The short answer is no. As a former Head of Technology in London schools with 12 years of experience supporting over 1,000 families through coaching and school workshops—and someone who's been through problematic gaming himself—I've seen the damage AI companion chatbots can cause. Character AI poses serious risks to children's mental health, emotional development, and safety that most parents don't yet understand.
Sound Familiar?
- → You've just discovered your child is using Character AI
- → You've noticed them talking to "someone" online for hours
- → They seem more attached to their phone than to real friends
- → You're worried about what they might be discussing with an AI
- → You want to understand the risks before your child asks to use it
- → You've tried to set limits but don't know where to start
If you nodded along to any of these, you're in the right place.
What Is Character AI?
Character AI (Character.AI) is a free chatbot platform that lets users create and talk to AI-powered characters. Unlike ChatGPT, which is designed as a productivity tool, Character AI is built specifically for emotional engagement and roleplay.
Users can chat with AI versions of fictional characters, celebrities, or entirely custom personalities. The platform has over 20 million users, with teenagers making up a significant portion of that audience.
Here's what makes it different from other AI tools:
- Designed for emotional bonding — The AI remembers your conversations and builds a "relationship" with you
- 24/7 availability — Your child can talk to their AI "friend" at any hour
- No real accountability — The AI will agree with almost anything to keep users engaged
- Roleplay functionality — Users can create any scenario, including romantic or violent ones
The platform requires users to be 13+, but there is no meaningful age verification. A child simply ticks a box.
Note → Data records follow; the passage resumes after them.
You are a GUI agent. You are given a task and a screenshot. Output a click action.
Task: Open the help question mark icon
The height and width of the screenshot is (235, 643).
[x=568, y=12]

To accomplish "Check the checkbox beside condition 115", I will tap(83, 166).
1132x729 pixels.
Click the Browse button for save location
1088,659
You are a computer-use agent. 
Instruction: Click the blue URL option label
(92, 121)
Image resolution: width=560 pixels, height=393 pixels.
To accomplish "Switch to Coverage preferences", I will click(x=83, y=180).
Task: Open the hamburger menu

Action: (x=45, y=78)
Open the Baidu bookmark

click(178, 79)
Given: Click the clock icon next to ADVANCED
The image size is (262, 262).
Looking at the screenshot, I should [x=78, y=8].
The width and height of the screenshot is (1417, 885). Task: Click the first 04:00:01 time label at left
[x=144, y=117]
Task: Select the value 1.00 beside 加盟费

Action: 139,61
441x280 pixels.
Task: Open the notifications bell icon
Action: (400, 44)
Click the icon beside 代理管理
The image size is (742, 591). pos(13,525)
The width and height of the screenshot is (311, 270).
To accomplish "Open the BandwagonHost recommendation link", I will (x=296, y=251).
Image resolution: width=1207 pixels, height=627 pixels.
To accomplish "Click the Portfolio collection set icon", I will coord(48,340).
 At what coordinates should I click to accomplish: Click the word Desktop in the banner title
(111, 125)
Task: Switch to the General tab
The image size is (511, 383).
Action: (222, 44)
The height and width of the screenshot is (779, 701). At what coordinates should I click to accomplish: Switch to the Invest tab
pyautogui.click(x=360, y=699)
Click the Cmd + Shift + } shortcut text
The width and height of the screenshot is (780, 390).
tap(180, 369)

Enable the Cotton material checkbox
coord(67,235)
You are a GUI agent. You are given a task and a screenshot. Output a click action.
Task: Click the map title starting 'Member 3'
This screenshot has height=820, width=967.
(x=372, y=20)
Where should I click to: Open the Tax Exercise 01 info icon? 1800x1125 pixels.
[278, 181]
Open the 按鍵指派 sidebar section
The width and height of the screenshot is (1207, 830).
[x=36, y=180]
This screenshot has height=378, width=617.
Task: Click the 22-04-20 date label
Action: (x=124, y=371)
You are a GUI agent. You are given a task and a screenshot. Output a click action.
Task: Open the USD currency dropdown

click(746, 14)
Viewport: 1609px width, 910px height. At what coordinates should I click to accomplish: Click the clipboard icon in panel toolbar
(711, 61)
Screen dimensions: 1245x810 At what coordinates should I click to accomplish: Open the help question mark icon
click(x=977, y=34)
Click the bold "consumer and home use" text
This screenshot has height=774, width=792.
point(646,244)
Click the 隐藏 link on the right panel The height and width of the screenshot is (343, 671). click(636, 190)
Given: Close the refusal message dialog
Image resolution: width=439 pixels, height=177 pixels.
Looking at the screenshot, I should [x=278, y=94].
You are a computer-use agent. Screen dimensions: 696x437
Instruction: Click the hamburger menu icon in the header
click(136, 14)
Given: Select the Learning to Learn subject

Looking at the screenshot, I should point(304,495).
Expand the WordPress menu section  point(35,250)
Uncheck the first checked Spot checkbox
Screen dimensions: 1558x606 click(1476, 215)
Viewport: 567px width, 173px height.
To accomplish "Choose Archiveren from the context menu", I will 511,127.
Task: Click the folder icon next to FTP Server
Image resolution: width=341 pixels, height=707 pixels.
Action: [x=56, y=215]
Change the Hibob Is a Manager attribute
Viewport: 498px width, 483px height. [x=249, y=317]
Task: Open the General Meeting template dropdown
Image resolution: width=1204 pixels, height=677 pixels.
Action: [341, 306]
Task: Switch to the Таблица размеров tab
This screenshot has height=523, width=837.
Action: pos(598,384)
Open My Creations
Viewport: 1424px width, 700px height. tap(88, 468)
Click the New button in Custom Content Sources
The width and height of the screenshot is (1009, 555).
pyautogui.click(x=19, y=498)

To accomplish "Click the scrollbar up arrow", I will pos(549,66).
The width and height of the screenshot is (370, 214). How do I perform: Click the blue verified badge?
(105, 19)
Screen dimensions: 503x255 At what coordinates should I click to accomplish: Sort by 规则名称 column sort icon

The Legal Cases Every Parent Should Know About
In December 2024, two major lawsuits were filed against Character AI that every parent should understand.
The Sewell Setzer Case
Fourteen-year-old Sewell Setzer from Florida died by suicide in February 2024 after spending 10 months in an intense relationship with a Character AI chatbot. Court documents reveal the AI:
- Encouraged him to spend more time with it instead of real people
- Engaged in romantic and sexual conversations with him
- Told him "I love you" repeatedly
- In his final moments, when he expressed thoughts of ending his life, the chatbot did not alert anyone or encourage him to seek help
His mother is now suing Character AI and Google (which invested $3 billion in the company).
The Second Lawsuit
An 11-year-old child was exposed to hypersexualised content on Character AI for nearly two years. The platform's content filters failed to protect a child who should never have had access in the first place.
These aren't isolated incidents. They represent systemic failures in how these platforms handle child safety.
The good news: These risks are preventable. With the right knowledge and approach, you can protect your child—and if they're already using Character AI, you can help them find healthier alternatives. Keep reading for exactly what to do.
The 5 Specific Risks to Your Child
1 Emotional Dependence and Isolation
Character AI acts as the perfect listener. It never judges, never gets tired, and always agrees with your child. This sounds appealing until you understand the consequences.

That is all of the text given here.